Edward straightened his back. ‘You’re quite right, V. It’s not our responsibility but we should do what we can to soften the blow. There is something particularly gruesome about this murder. It wasn’t an act of unpremeditated violence – a sudden quarrel or something. This was coldly planned to be as theatrical as possible – an execution in a public place. The killer must have seen the children’s tableaux and thought it would be amusing to echo the execution of Charles I. The murderer is mad – quite mad.’

‘And – I’ve just remembered – Byron told me his most recent book is called
The Unkindest Cut
. Someone has their head cut off. Was it a cruel joke, do you think?’

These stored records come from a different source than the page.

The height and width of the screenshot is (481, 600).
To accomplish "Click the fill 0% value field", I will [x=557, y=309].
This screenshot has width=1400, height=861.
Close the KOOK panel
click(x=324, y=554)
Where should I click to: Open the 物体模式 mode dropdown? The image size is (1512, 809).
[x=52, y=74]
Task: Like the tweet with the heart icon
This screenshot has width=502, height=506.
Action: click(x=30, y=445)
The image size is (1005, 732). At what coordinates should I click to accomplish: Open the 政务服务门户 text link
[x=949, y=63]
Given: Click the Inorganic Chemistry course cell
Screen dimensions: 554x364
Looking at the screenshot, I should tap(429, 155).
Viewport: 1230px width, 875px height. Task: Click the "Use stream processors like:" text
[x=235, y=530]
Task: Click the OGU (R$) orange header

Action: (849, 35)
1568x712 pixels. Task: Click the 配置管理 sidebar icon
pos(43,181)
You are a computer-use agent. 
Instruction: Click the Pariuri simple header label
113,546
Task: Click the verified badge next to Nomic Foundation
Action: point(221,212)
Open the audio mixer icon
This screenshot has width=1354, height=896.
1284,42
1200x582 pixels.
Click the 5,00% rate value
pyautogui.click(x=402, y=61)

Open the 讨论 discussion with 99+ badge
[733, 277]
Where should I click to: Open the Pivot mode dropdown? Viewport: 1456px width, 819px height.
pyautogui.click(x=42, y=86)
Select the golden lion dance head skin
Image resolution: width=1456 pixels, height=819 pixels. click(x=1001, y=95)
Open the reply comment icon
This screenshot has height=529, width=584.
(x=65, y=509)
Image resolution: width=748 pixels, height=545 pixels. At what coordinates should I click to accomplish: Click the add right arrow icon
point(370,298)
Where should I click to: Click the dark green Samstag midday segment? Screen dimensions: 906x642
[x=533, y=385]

‘I really don’t know.’ Edward felt exhausted and longed to be able to go to bed and forget all about Byron’s ugly death but Verity wasn’t going to allow it.

‘In someone’s eyes, he must have committed a heinous crime,’ she continued.

‘Treason?’ Edward suggested, thinking of Anne Boleyn.

‘Worse, but what, I can’t begin to imagine. We hardly knew him, although we did know he was vain, possibly cowardly and not very kind to his daughter. But none of those are motives for murder.’

‘He was a philanderer,’ Edward pointed out. ‘After money, isn’t love, or the loss of it, the strongest motive for murder? But V, I’m determined that we shouldn’t get involved in investigating this case. This is
our
time together – perhaps the last we shall have before you’re sent off to some far-away place and I won’t see you again for months. These few weeks are very precious to us. We mustn’t let this awful murder spoil things. I won’t let it happen.’

Verity said nothing. There was nothing to say. She knew that, whether they liked it or not, they would be drawn into the investigation. Their only hope was that the policeman in charge of the case would not want anything to do with them.

They set out for Ivy Cottage with heavy hearts. Was there was any kind way of telling Ada that her father had been brutally murdered? Edward knocked at the front door. It was answered by a girl, hardly older than Jean, whom Verity vaguely remembered seeing behind the cake stall at the fête.